Sunday, November 27, 2011

Reading habit

Gandhiji, during his days in England for his bar-at-law course, meets a person called Fredrick Pincutt. This meeting is sought by Gandhiji himself to ascertain his readiness for practising law. In Pincutt's evaluation, Gandhiji's general reading was very meagre. He says every Indian should know Indian history in detail. He also tells Gandhiji that although this has no connection with the practice of law, he ought to know this because knowledge of the world is a sine qua nonfor a lawyer. This will help him read a man's character from his face. Pincutt was also surprised that Gandhiji had not read about the First War of Indian Independence. Gandhiji immediately realises the importance of what Pincutt said and humbly accepts that he has not had much supplementary reading.

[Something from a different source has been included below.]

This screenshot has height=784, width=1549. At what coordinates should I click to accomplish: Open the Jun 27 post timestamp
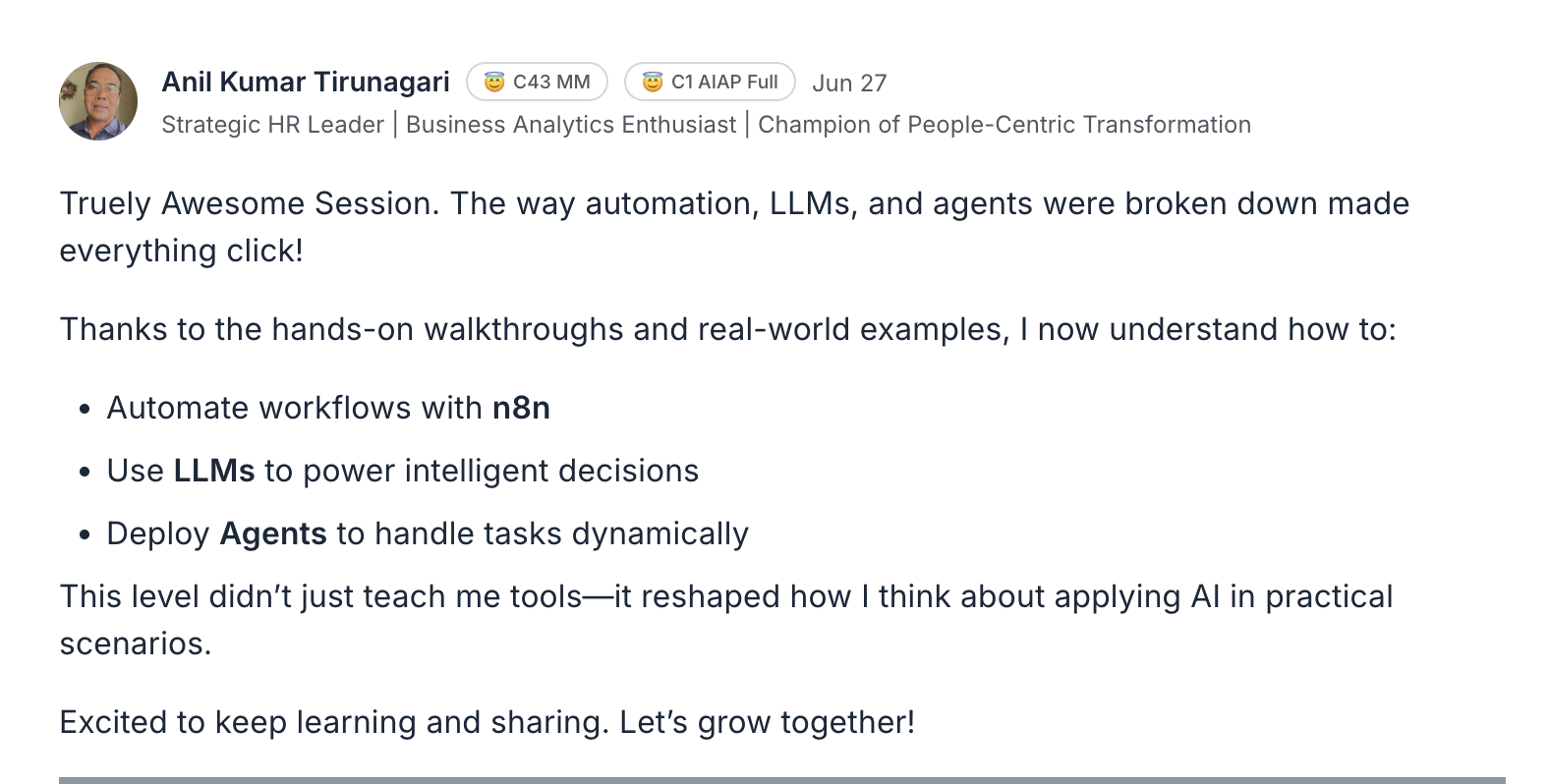click(x=849, y=83)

When I acquainted him with my little stock of reading, he was, as I could see, rather disappointed. But it was only for a moment. Soon his face beamed with a pleasing smile and he said, 'I understand your trouble. Your general reading is meagre. You have no knowledge of the world, a sine qua non for a vakil. You have not even read the history of India. A vakil should know human nature. He should be able to read a man's character from his face. And every Indian ought to know Indian history. This has no connection with the practice of law, but you ought to have that knowledge. I see that you have not even read kaye and Malleson's history of the Mutiny of 1857. Get hold of that at once and also read two more books to understand human nature.' These were Lavator's and Shemmelpennick's books on physiognomy. Link

The reason for highlighting this incident from the Mahatma's autobiography is to emphasise the importance of cultivating the reading habit at a very young age to be successful in life.